Khoi chieftain and colonial interpreter (d. 1663)

Autshumato (or Autshumao; Herry or Harry de Strandloper) was a chief of the Khoikhoi Gorinhaikonas (or Goringhaicona) who worked as an interpreter for the Europeans in present-day Cape Town, South Africa, both prior to and during the establishment of the Dutch settlement on the Cape of Good Hope in 1652.

His date of birth is unknown, but it is thought that he lived between about 1625 and 1663. In 1630, he was taken to Bantam; there he was taught English and Dutch in order to facilitate trade between settlers and his people. As chief and interpreter, he accrued considerable wealth. In 1632, he moved to Robben Island, working as postman and liaison for European ships passing the island. Moving back to the mainland eight years later, Autshumato worked to create trade between the Gorinhaikonas and the Dutch.

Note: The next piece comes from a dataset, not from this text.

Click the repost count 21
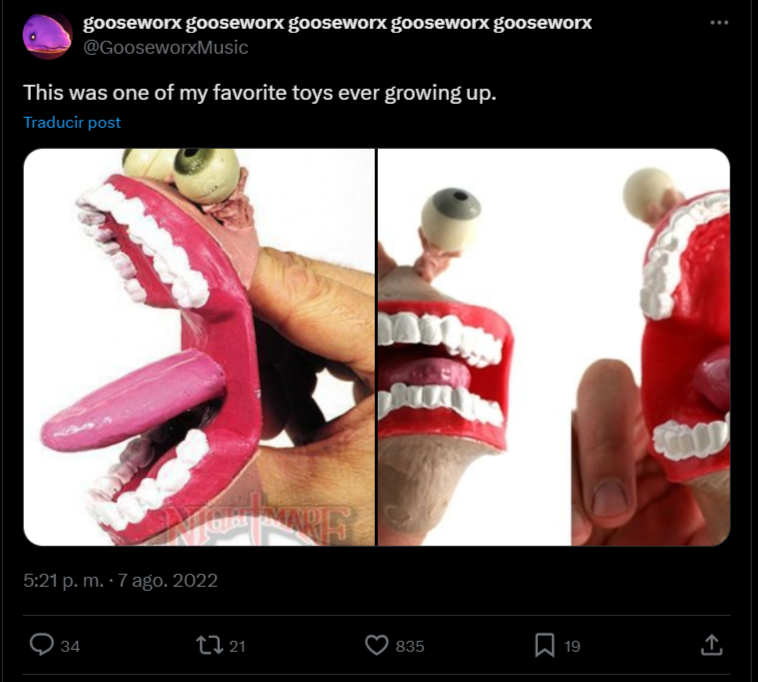Viewport: 758px width, 682px height. pyautogui.click(x=237, y=646)
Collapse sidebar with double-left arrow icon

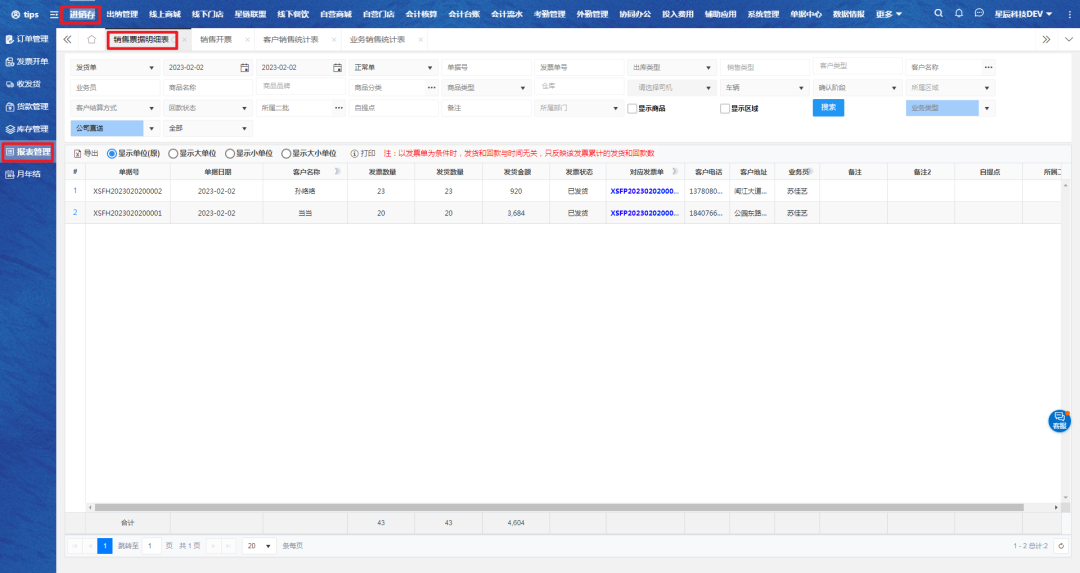point(67,40)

On 6 April 1652, Jan van Riebeeck, a Dutchman employed by the Verenigde Oostindische Compagnie (V.O.C.), arrived at the Cape to take control of the burgeoning settlement that eventually became Cape Town.

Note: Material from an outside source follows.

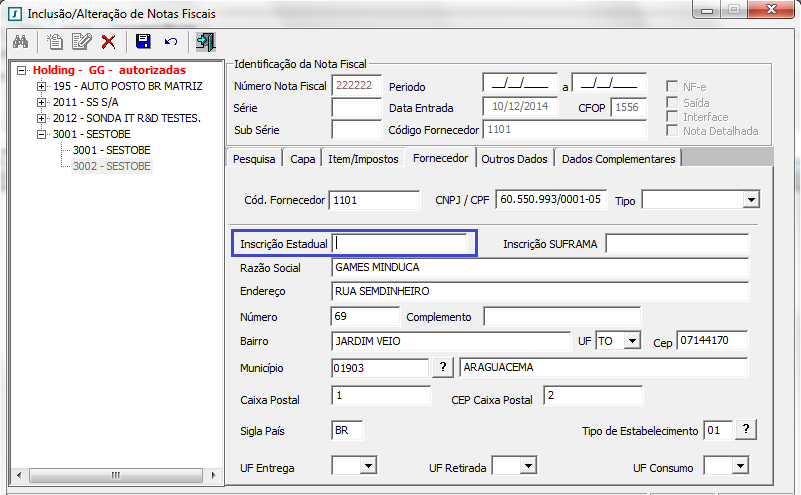Click the red X delete icon
The height and width of the screenshot is (495, 801).
[108, 42]
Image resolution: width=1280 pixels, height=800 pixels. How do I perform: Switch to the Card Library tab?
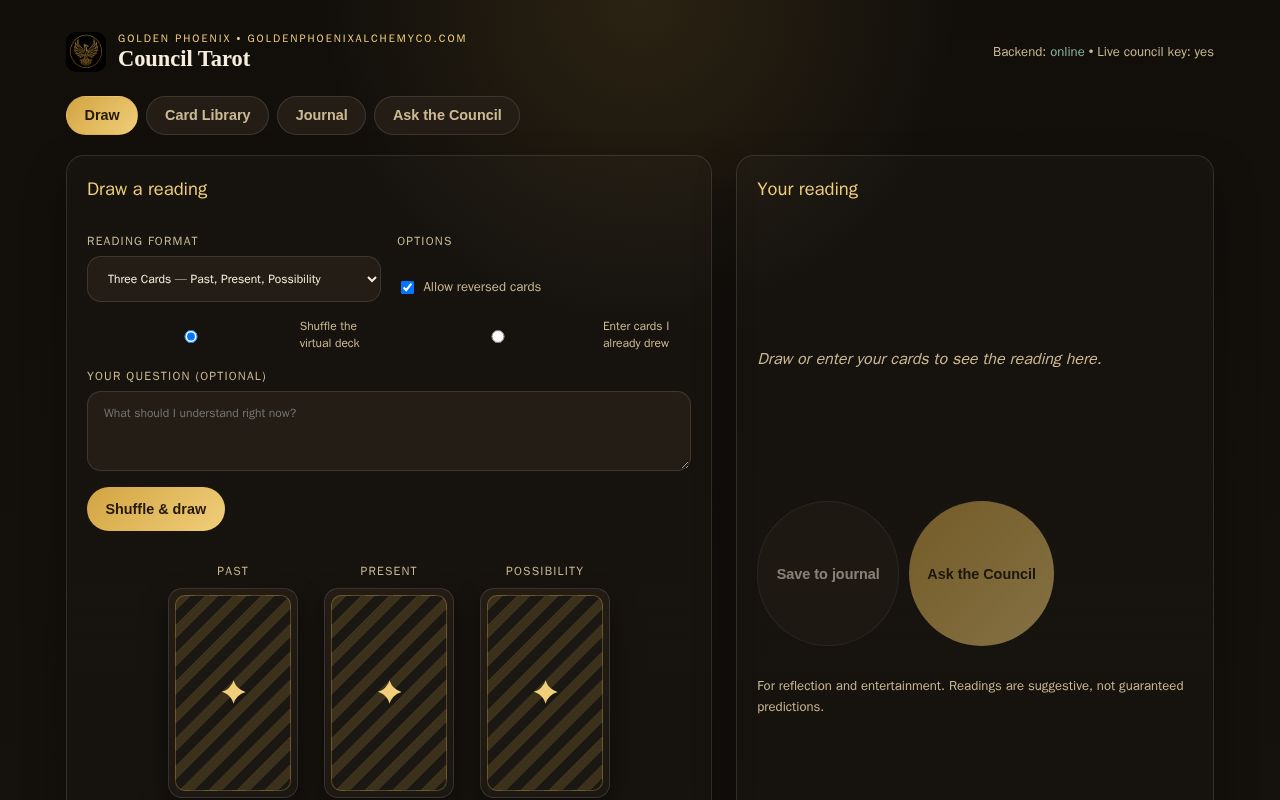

In the year 1658, Jan van Riebeeck imprisoned Autshumato on Robben Island. Despite his escape with another prisoner, the Dutch settlers allowed him to resume his work as an interpreter for the rest of his lifetime.

He died in 1663.

==Family==
Fellow interpreter and colonial liaison Krotoa, otherwise known as Eva van Meerhoff, was Autshumato's niece.

== Legacy ==
The South African Department of Arts and Culture and the Centre for Text Technology (CTexT®), at the North-West University (NWU) initiated a project named after Autshumato in 2007. The aims of the Autshumato project is to research, develop and support open-source translation software in order to promote multilingualism and access to information in South Africa. The project is still active and the following outputs have been developed and released:
- An Integrated Translation Environment (ITE); which is a derived work of the popular open-source OmegaT CAT tool.
- A Terminology Management System (TMS),
- Several machine translation (MT) systems for automatic translation in the government domain; developed language pairs include: English (EN-GB) into Afrikaans (AF-ZA), IsiZulu (ZU-ZA), Sepedi (NSO-ZA), Xitsonga (TS-ZA) and Setswana (TN-ZA).
- Machine translation web service; through this service anyone can gain access to the MT systems developed as part of the Autshumato project.
The systems and software of the Autshumato project is released on SourceForge.net.

In addition to this, the Autshumato Anti-Aircraft Regiment, a division of the South African Army, also shares the chief's name.